Только обобщать не стоит: "ЭТО У НАС ИНТЕЛЛИГЕНЦИЯ ТАКАЯ ПРАВИЛА БАЛ В СССР".
Будете так обобщать - у вас у самого не будет "никаких шансов спастись".
Правильно сделали,что создали и поместили этот прекрасный материал. Бедный эгоцентрист Нагибин - У НЕГО НЕ БЫЛО В ДУШЕ ФОРТОЧКИ В ЦАРСТВИЕ НЕБЕСНОЕ. Только чёрные ходы в Преисподнюю. За Эту нелёгкую судьбу ТЁМНЫЕ СИЛЫ утешали обильной любовью многих женщин, что вовсе не добавляло ему
оптимизма. Советских не любил,русских не любил. ЭТО У НАС ИНТЕЛЛИГЕНЦИЯ ТАКАЯ ПРАВИЛА БАЛ В СССР. Поэтому у него не было никаких шансов спастись!

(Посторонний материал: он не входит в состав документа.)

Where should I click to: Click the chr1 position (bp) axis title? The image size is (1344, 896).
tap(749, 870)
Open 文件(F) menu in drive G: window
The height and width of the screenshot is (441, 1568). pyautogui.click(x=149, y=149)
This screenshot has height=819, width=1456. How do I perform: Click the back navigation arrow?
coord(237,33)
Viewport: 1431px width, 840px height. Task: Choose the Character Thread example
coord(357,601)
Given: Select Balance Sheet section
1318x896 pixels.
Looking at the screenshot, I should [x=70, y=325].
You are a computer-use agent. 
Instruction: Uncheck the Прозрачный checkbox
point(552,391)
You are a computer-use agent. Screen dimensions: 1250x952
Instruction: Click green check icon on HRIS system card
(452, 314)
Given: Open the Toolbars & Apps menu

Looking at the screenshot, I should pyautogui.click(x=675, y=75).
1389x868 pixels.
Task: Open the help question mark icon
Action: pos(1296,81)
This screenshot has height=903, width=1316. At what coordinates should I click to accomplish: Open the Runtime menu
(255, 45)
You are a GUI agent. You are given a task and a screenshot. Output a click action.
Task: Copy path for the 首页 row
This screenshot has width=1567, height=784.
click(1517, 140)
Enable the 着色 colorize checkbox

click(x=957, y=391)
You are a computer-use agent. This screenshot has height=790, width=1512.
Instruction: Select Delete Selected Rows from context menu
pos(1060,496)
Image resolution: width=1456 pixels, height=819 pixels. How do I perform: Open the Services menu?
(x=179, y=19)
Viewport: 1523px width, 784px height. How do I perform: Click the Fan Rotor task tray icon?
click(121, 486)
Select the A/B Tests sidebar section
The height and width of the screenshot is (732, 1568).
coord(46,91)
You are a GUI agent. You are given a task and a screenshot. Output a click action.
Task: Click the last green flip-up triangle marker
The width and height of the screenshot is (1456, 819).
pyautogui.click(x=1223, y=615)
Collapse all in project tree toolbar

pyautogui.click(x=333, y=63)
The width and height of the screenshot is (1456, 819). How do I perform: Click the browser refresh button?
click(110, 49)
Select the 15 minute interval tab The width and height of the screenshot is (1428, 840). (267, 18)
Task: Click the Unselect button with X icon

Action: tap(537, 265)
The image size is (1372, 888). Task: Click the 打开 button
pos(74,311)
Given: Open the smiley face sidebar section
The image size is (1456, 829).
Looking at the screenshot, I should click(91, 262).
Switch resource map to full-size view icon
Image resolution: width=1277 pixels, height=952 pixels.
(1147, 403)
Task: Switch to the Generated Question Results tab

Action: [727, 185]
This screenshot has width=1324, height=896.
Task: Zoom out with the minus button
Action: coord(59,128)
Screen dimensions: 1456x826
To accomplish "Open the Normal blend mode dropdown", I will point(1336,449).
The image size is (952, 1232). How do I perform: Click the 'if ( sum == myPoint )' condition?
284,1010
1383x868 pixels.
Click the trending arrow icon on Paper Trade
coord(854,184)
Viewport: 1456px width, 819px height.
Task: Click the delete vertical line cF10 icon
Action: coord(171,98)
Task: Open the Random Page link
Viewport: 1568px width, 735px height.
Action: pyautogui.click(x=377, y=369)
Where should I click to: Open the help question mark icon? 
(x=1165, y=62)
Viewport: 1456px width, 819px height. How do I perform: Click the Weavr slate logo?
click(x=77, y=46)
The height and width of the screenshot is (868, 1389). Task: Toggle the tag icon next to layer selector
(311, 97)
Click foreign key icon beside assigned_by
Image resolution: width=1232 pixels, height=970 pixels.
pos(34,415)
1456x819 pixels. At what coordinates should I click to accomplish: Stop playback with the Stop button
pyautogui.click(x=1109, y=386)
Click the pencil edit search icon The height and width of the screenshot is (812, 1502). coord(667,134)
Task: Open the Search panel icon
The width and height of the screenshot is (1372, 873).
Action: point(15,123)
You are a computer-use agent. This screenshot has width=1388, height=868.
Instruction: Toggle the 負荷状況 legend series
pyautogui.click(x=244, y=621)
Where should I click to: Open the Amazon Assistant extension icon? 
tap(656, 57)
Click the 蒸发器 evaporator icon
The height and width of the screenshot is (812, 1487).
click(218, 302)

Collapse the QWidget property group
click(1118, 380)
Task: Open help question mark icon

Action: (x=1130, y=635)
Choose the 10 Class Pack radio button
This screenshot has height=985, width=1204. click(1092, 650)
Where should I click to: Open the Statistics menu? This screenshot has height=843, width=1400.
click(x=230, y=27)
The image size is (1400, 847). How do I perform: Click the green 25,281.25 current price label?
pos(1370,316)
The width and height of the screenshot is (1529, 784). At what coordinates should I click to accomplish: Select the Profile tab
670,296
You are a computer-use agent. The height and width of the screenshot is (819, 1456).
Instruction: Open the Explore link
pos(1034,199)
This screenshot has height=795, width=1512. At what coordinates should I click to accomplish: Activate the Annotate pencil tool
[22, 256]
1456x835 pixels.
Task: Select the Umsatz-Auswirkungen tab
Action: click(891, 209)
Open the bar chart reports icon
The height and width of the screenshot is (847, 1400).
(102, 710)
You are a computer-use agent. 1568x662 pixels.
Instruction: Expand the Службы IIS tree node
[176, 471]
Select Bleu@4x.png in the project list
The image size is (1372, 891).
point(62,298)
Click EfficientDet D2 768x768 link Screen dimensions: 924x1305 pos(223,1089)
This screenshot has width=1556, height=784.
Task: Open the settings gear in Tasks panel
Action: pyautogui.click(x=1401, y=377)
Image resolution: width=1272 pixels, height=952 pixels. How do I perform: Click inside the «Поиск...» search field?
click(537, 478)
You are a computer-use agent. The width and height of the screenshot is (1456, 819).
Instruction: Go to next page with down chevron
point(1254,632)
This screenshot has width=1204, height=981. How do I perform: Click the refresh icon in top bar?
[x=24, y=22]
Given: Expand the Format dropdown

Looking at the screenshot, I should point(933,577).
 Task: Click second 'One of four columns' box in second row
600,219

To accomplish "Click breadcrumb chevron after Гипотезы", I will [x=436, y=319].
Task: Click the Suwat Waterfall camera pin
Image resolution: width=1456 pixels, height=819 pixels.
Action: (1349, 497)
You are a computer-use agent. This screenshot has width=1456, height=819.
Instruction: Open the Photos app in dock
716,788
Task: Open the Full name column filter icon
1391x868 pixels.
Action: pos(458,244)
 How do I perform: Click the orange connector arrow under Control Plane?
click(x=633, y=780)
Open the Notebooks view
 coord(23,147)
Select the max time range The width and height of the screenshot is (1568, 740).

Думаю, что разумнее было бы написать о прозе Нагибина. Для меня этот материал был бесполезным и тенденциозным, тем более к такой годовщине его рождения. Как человек и личность он мне совсем не интересен, потом что был с ним незнаком. К тому же не стал бы судить о нем по нескольким выдернутым отрывкам из его "Дневника". Бог ему судья и незачем провоцировать читателя на негативные мнения о психологии писателя. Мне неизвестно, что Нагибин предполагал, что его личные рассуждения о себе будут опубликованы посмертно. Только не говорите, что я его защищаю. Я просто против того, чтобы обсуждать личные качества человека тогда, когда он уже беспомощен ответить за себя. Не считаю корректным отталкиваться от суждения именно Паскаля. Можно построить другую статью и преподать читателю совсем иное мнение о человеке, построив его, скажем, на совершенно противоположной "посылке", которая будет не менее верной, чем идея Паскаля. Тогда человек предстанет как нечто иное, чем "тростник". И мнение о нем будет другое, подтверждающее, что сколько людей, столько и взглядов, которые формируются из поступков человека, а не из его самокопания.
Чем больше человек удаляется от Человека, от Бога, тем безобразнее он выглядит.
Впрочем, в случае с Нагибиным, это, возможно, патология мозга, развившаяся после контузии 1942 года.